• [Required work] Your answer consists of the lines in the data that contain "more". Copy each of them.

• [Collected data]
────────

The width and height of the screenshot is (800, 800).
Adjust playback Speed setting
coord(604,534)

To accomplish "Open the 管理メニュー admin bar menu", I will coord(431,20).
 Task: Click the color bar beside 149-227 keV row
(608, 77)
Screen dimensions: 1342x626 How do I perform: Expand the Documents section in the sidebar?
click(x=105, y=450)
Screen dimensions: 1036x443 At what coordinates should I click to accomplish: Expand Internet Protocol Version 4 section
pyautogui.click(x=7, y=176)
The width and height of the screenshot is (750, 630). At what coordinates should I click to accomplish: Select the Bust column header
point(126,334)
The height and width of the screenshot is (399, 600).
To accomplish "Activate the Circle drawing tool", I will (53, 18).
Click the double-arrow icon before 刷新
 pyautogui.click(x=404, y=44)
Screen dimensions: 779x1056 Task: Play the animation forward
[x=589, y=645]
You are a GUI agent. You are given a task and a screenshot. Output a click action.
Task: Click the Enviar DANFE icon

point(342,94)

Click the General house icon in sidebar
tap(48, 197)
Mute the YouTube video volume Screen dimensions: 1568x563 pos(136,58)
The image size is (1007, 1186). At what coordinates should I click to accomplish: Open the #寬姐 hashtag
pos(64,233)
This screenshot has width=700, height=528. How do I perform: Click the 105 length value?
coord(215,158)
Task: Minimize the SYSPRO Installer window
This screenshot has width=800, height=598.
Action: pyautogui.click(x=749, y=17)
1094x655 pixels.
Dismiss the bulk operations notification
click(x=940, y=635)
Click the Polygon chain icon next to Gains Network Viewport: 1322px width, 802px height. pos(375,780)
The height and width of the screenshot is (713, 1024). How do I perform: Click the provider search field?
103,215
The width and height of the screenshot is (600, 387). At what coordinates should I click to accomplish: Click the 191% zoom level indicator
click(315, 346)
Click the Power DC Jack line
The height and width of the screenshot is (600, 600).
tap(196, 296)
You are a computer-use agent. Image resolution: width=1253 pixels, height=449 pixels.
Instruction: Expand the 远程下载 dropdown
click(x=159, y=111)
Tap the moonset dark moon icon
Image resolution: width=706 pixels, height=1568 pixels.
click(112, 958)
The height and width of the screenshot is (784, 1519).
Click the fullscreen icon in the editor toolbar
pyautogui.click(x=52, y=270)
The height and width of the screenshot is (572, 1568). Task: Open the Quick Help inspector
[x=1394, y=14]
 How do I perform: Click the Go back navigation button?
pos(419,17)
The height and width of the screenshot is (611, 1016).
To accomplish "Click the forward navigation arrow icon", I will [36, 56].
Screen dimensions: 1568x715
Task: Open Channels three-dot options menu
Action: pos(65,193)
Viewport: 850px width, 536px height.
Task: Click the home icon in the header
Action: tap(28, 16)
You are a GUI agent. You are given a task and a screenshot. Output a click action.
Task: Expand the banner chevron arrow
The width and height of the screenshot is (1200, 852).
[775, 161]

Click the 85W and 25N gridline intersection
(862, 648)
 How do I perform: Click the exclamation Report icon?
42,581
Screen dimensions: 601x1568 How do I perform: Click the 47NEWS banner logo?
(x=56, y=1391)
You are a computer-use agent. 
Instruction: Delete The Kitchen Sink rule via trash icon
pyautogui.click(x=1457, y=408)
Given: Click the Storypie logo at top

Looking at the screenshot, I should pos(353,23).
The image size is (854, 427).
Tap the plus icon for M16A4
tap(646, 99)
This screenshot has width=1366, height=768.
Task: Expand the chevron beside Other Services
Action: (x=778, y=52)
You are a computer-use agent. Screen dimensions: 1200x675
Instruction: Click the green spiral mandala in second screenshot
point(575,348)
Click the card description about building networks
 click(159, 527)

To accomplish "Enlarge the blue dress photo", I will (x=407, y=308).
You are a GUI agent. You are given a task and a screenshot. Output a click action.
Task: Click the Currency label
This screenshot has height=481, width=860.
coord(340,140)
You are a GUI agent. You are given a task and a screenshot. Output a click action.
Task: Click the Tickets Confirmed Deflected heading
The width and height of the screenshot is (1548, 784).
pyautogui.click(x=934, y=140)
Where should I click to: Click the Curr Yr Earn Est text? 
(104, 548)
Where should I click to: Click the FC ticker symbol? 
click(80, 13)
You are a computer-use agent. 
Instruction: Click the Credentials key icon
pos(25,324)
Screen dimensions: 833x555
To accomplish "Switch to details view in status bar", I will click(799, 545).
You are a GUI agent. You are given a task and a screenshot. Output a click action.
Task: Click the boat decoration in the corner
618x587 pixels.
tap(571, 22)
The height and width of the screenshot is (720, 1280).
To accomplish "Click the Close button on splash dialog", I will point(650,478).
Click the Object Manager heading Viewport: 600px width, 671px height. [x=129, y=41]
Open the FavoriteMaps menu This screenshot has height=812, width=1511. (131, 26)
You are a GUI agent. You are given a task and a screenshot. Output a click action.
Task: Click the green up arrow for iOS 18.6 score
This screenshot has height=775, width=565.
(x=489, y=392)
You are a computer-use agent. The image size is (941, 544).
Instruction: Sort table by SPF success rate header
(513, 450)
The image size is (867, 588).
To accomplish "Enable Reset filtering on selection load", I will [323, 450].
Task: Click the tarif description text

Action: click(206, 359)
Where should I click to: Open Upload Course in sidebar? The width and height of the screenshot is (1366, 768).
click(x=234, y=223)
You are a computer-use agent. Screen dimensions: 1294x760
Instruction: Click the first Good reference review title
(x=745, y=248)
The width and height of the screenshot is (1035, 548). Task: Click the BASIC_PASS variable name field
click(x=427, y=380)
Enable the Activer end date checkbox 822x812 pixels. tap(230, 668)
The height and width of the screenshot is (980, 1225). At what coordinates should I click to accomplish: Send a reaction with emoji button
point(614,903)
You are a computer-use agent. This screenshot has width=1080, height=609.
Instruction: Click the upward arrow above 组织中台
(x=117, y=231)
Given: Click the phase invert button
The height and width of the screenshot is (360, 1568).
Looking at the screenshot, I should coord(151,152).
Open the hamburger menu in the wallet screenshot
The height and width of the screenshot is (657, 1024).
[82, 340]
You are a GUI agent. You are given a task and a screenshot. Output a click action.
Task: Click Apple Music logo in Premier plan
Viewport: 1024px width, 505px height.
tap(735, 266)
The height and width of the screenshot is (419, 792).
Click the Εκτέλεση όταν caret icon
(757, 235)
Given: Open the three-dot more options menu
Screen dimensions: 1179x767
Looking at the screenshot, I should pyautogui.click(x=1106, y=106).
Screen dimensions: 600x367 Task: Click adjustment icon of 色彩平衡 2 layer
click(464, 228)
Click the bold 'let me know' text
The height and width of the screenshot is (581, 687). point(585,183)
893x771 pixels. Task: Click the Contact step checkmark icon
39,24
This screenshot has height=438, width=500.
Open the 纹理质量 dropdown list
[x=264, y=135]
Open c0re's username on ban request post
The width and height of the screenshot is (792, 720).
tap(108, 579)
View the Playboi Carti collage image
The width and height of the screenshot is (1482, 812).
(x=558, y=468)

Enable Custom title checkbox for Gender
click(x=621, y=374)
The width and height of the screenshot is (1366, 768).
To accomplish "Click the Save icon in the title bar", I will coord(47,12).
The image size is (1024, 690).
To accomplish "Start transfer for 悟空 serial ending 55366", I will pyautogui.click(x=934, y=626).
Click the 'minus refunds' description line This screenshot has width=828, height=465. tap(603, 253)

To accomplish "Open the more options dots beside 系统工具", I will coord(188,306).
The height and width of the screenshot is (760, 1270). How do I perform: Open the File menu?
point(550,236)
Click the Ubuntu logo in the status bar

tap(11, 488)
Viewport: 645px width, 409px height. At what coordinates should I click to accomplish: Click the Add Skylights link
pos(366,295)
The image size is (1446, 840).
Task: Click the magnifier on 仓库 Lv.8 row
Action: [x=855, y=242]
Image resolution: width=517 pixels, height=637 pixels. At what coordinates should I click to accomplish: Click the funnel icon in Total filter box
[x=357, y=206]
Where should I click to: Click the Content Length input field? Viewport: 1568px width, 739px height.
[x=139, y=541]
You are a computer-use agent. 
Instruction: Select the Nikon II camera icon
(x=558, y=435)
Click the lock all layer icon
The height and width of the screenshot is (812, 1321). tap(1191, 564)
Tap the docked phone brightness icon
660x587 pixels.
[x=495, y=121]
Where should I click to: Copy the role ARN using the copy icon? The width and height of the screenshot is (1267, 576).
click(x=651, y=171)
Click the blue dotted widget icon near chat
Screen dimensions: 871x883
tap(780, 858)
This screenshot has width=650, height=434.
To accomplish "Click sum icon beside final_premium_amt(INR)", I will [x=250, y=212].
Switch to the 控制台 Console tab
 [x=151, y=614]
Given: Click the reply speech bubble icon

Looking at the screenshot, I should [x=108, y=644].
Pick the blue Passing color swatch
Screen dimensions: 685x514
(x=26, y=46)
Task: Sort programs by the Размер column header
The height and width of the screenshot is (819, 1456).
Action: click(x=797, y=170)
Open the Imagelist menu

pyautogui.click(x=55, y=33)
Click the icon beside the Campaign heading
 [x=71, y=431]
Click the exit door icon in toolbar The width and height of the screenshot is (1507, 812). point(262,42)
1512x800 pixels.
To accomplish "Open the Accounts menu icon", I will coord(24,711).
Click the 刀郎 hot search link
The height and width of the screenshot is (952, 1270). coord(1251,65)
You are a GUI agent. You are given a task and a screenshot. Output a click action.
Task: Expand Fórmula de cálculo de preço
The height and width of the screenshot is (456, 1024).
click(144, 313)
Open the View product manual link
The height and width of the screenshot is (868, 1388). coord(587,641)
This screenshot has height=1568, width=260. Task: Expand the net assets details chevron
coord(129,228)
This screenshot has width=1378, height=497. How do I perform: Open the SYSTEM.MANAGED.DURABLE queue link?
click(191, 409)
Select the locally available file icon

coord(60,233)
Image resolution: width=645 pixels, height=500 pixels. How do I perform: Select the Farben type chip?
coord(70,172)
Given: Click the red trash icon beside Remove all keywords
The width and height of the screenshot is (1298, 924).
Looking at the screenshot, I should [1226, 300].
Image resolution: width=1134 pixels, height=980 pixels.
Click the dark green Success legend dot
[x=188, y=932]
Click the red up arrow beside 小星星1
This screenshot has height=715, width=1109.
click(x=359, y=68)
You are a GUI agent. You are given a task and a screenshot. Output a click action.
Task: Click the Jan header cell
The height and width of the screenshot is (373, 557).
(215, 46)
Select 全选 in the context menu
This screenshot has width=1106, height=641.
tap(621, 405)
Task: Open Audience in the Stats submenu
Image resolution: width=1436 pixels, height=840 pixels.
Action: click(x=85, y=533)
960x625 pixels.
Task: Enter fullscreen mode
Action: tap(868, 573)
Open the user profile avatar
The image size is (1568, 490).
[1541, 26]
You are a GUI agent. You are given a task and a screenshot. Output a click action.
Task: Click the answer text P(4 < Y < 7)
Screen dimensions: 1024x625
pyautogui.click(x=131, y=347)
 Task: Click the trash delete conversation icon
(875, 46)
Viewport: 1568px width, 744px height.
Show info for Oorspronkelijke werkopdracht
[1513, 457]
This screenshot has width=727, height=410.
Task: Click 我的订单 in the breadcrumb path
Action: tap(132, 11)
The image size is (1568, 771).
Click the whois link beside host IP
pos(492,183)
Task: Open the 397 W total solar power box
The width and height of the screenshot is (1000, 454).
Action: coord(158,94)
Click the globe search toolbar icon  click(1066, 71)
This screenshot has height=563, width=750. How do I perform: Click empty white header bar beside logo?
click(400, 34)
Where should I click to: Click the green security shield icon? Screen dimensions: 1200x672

────────

• [Answer to this problem]
Given: Open the three-dot more options menu
To accomplish "Open the more options dots beside 系统工具", I will coord(188,306).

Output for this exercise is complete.